Por qué Nvidia sigue ganando la partida

El motor de este crecimiento sigue siendo el segmento de centros de datos, donde sus chips H100 y H200 —y la anticipación de la próxima generación Blackwell— se han convertido en el estándar de facto para entrenar modelos de lenguaje grande, sistemas de visión por computadora y plataformas de generación de vídeo e imagen.

Los grandes hyperscalers (Microsoft, Google, Meta, Amazon) y una constelación creciente de startups, gobiernos y empresas de servicios financieros compiten por asegurar capacidad de cómputo. Esa demanda estructural es la que sostiene el pricing power de Nvidia, que ha podido mantener márgenes operativos cercanos al 75% en un mercado donde la mayoría de fabricantes de semiconductores luchan por rentabilizar cada nodo de producción.
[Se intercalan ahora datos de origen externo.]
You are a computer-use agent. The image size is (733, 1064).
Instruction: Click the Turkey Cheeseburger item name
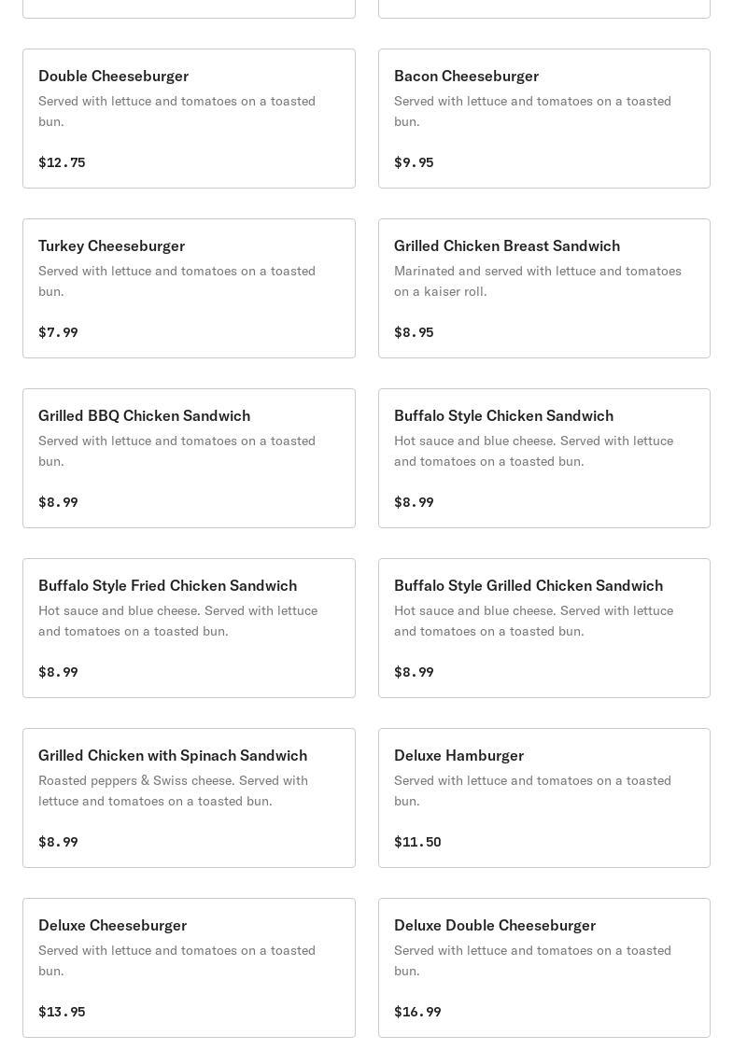point(111,245)
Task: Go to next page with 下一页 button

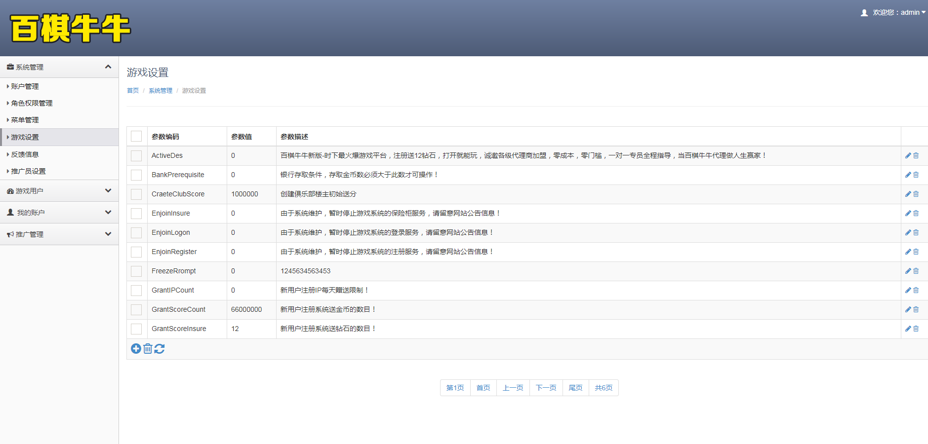Action: coord(546,388)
Lo que revelan los números

Más allá del titular, el reporte esconde dos lecturas importantes. La primera es que el gasto en infraestructura de IA no muestra síntomas de saturación, pese a los crecientes debates sobre el retorno de inversión de los despliegues generativos. Los CFO de las grandes tecnológicas han dejado claro en sus últimas presentaciones que la partida de capex para IA seguirá creciendo en 2025 y 2026.
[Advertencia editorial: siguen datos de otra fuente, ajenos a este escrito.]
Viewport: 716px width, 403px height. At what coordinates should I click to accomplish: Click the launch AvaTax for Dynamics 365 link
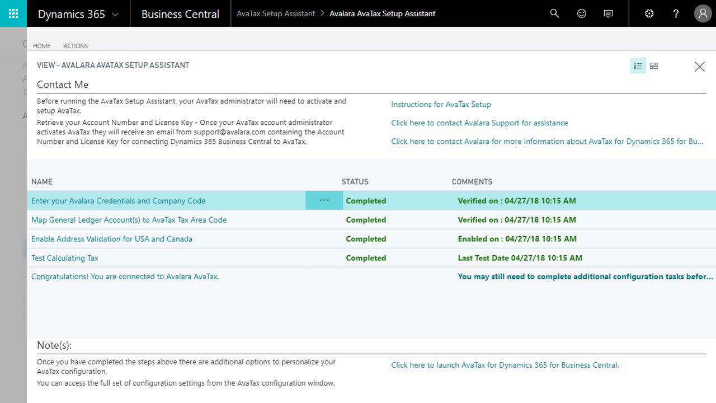(505, 365)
La segunda lectura es más incómoda: la concentración de poder en un solo proveedor de hardware plantea riesgos sistémicos. Cuando un puñado de empresas controla el silicio que sostiene la revolución de la IA, la geopolítica tecnológica deja de ser un debate abstracto. Las restricciones a la exportación de chips avanzados hacia China, la Ley CHIPS estadounidense y los movimientos de la UE por atraer fábricas propias responden, en parte, a esta dependencia crítica de Nvidia y TSMC.
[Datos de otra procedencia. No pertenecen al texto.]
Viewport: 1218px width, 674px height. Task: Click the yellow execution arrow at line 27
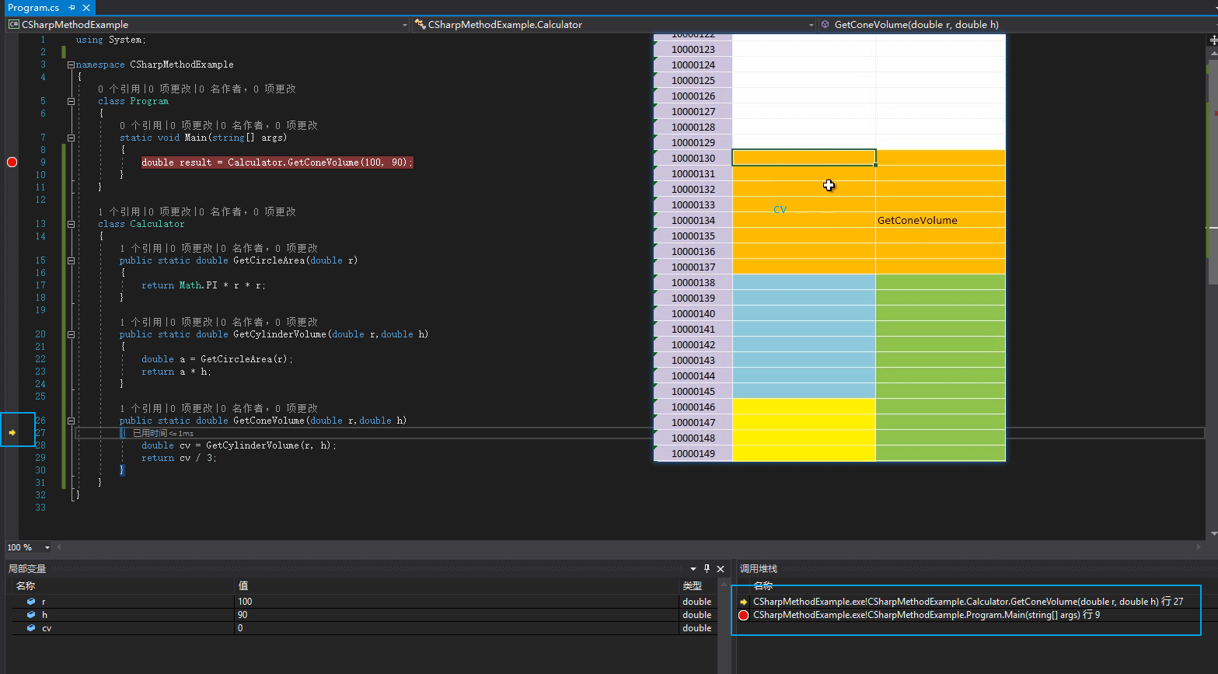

Implicaciones para el ecosistema

Para los profesionales tech hispanohablantes, este ciclo virtuoso tiene consecuencias directas. La optimización de modelos sobre hardware Nvidia se ha convertido en una habilidad altamente demandada: CUDA, Triton, TensorRT y la familia de bibliotecas cuDNN marcan el estándar del sector. Dominar este stack ya no es un plus opcional, sino una necesidad para quienes trabajan en ingeniería de ML, MLOps o arquitectura de plataformas.

También se intensifica la presión competitiva. AMD, con sus Instinct MI300, e Intel, con Gaudi, intentan arañar cuota de mercado. Mientras tanto, los chips custom de Google (TPU), Amazon (Trainium, Inferentia) y Meta (MTIA) ganan tracción dentro de sus propios data centers. Nvidia, sin embargo, conserva la ventaja del ecosistema maduro: cada vez que una nueva biblioteca de IA sale al mercado, lo hace optimizada primero para sus GPUs.

La pregunta que flota en el aire

El trimestre deja una certeza y un interrogante. La certeza es que la demanda de cómputo para IA seguirá siendo el principal motor del gasto tecnológico empresarial durante los próximos 18-24 meses. El interrogante es qué pasará cuando los modelos alcancen niveles de eficiencia que reduzcan la dependencia bruta de hardware, o cuando surja un cambio de paradigma arquitectónico (procesadores neuromórficos, computación óptica, modelos de estado-espacio más ligeros) que altere las reglas del juego.

Por ahora, Nvidia cobra peaje en cada token generado por un modelo de IA. Y el peaje sigue creciendo trimestre tras trimestre, sin que los analistas atisben un techo cercano.